Sibships with compatible tissue type

15. All members of the Danish Council of Ethics consider it ethically unacceptable for PGD to be used to obtain a sibship with compatible tissue type so that the siblings can all act as donors for one another, should the need arise. This also applies on the assumption that PGD would have to be performed for other reasons anyway.
 

PGD and the right of at-risk persons not to know

16. All members of the Danish Council of Ethics think that PGD should not be performed for the purpose of enabling a man or woman in a group at risk of carrying a hereditary, dominant and late-onset disorder to have a healthy child without simultaneously being given to know whether they themselves are a carrier of the disorder. 

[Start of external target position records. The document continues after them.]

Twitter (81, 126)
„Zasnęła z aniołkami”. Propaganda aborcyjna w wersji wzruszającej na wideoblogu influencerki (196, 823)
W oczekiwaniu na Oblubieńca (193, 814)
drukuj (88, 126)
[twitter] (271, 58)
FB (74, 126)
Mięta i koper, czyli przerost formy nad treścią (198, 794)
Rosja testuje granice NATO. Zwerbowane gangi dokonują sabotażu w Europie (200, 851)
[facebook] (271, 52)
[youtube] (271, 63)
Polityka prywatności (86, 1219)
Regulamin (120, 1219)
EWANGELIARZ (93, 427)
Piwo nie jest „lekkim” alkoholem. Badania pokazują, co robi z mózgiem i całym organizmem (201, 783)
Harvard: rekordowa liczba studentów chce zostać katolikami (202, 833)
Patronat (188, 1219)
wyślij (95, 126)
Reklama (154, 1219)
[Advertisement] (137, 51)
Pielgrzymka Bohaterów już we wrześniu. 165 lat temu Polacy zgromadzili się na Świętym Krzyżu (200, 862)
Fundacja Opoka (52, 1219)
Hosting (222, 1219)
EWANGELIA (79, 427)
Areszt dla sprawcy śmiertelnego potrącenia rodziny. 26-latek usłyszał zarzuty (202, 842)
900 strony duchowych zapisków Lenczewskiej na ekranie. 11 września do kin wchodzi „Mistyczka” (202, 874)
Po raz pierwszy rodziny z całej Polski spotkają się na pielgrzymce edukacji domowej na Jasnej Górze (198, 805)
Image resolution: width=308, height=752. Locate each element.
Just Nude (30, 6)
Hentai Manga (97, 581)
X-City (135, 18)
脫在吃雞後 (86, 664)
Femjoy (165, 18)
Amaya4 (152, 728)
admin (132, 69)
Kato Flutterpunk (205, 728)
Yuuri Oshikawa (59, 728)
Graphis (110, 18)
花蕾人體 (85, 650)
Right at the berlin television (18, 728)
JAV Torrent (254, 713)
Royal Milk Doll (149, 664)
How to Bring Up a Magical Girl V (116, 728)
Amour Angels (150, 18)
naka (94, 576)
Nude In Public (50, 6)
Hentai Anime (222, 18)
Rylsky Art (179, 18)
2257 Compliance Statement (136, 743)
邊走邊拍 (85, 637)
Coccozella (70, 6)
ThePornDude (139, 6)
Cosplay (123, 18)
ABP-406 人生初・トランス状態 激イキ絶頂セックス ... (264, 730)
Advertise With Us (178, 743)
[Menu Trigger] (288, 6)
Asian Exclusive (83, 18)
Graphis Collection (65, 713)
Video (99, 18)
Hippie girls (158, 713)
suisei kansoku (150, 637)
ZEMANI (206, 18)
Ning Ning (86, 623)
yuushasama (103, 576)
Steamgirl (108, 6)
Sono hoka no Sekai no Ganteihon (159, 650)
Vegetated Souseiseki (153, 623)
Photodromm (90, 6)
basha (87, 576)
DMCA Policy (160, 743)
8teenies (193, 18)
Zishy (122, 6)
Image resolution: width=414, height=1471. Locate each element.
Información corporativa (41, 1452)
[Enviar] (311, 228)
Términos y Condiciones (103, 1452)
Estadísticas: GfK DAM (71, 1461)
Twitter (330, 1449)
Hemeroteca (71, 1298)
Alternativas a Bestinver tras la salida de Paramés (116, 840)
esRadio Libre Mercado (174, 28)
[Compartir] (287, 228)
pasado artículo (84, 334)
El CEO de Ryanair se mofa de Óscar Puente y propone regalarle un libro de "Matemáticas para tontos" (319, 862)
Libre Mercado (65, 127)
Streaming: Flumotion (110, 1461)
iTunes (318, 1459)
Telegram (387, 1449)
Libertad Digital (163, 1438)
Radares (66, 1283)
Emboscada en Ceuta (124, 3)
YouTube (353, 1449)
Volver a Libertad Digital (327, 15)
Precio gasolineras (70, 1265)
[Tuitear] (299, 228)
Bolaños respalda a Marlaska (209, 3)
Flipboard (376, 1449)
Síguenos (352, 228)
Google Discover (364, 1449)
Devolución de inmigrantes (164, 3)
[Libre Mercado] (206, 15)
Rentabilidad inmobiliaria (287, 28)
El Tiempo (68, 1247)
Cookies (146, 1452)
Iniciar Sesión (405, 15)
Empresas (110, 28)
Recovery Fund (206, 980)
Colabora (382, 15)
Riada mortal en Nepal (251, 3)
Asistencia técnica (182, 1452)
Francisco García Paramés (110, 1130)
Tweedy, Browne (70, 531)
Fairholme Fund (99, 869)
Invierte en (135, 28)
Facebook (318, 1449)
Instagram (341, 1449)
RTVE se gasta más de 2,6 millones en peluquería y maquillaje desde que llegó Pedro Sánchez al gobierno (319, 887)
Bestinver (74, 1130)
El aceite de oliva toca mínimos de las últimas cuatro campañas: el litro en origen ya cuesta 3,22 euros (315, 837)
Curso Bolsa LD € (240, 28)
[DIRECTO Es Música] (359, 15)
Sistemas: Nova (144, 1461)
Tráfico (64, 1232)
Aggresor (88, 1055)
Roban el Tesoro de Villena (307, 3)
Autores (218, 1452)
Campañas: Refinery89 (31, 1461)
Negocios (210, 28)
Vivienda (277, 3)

PGD and sorting by common attributes

17. The members of the Danish Council of Ethics agree that PGD should not be used to sort embryos on the basis of common attributes such as sex, looks and so on. In the members’ opinion, any such form of sorting should also be banned in cases where PGD would have had to be performed anyway for different reasons. 


General instructions regarding the use of PGD

18. All members of the Danish Council of Ethics recommend that it should not under any circumstances be possible to use PGD for purposes other than preventing, curing or remedying severe disease.

19. With an eye to limiting the use of PGD to altogether specific situations, all members of the Council of Ethics can endorse the view that it should not be possible to have an extra examination performed in combination with a treatment that is acceptable if the extra examination per se is unacceptable. By the same token, in the members’ view, it should not under any circumstances be possible to receive IVF treatment for the purpose of having PGD carried out in situations where PGD would otherwise not be indicated.